▶ _EXERCISE DIRECTIONS_: Copy out every line of the entries below, from the line containing "645x357 pixels." down to the line containing "tap(100, 297)", including both of those lines. Leave the pictures out.

▶ _GIVEN RECORDS_:
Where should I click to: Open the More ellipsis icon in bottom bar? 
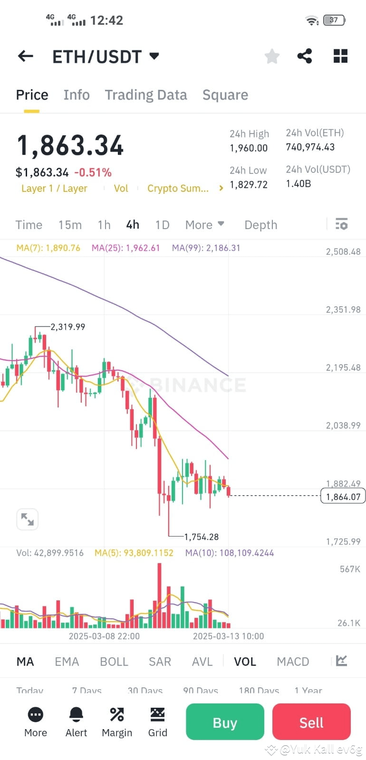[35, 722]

* * *

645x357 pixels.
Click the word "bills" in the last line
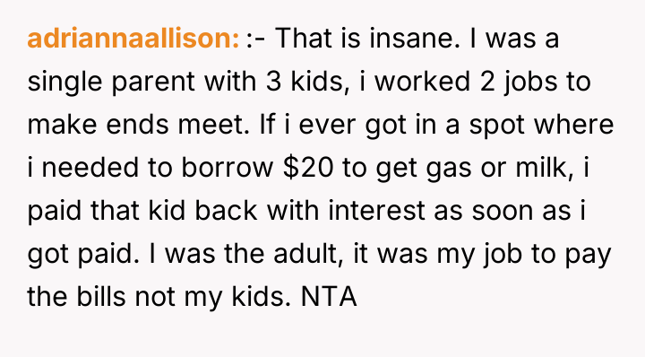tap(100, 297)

▶ _SOLUTION_:
645x357 pixels.
Click the word "bills" in the last line
tap(100, 297)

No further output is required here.